Searching for a new pressure washer. Any one know much about the Pressure Pro Eagle units. I know belt drive are better its just not in my budget as this is unexpected. I may just have to go with Pressure Tek or Sunbright to get a unit but found these Pressure Pro ones and wondered...


----------



## aaron61 (Apr 29, 2007)

We have 2 of these (4,000PSI) and love them.Got 100' of hose & gun & tips with each for $1,100 each.We have 8 foot extenders & venturi tips so you rarely leave the ground


----------



## LOSTinDETAILS (Jun 17, 2009)

*My opinion*

If you are going to be banging on it non stop through the season(s), you should spring for a belt drive. Less vibration is a good thing when it comes to hours of service. Aarons machine is the ideal machine(specs) for a painter except I would pay a couple hun more for a belt drive. Just my .02. Worth the price charged.


----------



## summertime14 (May 4, 2009)

Thanks for the input. Do you guys know what the minimum effective psi would be to run a surface cleaner. I know the 4000 on the machines mentioned would be sufficient but just curious about somewhere between 2700 and 3200 if that would be effective. Just tired of turning down driveways and patios and got one someone wants added to a job. No way I am doing it with a wand and standard tip.


----------



## aaron61 (Apr 29, 2007)

get the 4,000


----------



## tsunamicontract (May 3, 2008)

LOSTinDETAILS said:


> If you are going to be banging on it non stop through the season(s), you should spring for a belt drive.

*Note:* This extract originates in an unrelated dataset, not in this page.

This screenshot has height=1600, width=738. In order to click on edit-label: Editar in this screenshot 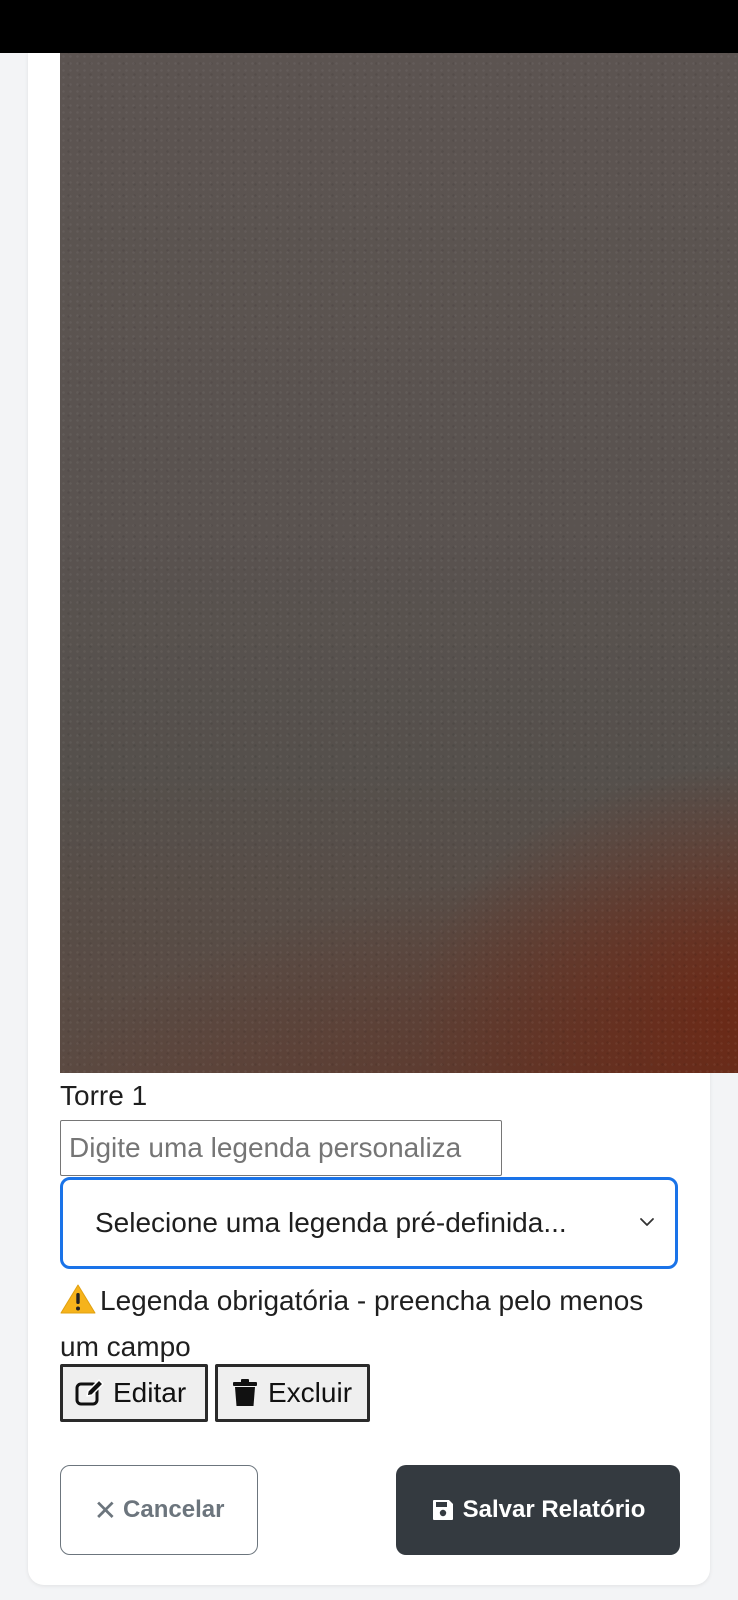, I will do `click(150, 1392)`.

Less vibration is a good thing when it comes to hours of service. Aarons machine is the ideal machine(specs) for a painter except I would pay a couple hun more for a belt drive. Just my .02. Worth the price charged.


I would say a power washer is the kind of thing where it would be worth it to just go for the belt driven if you are going to buy one. Remember, its GPM not PSI that cleans. If you plan on pushing a big surface spinner for driveways you will want that 4000 like Aaron said.


----------



## straight_lines (Oct 17, 2007)

Exactly what tsunami said. GPM is way more important than psi. Make sure you get around 3.5 gpm pump, obviously belt drives are better but cost between $500-$1000 more but they will last a lot longer. 

Check your local pawn shops. I was really surprised at the quality pro tools in the local ones, and picked up a 14 hp honda 3.5 gpm pw about a month ago for $200. I was in the market for a belt driven washer, and was looking at about $1800 online direct shipped.


----------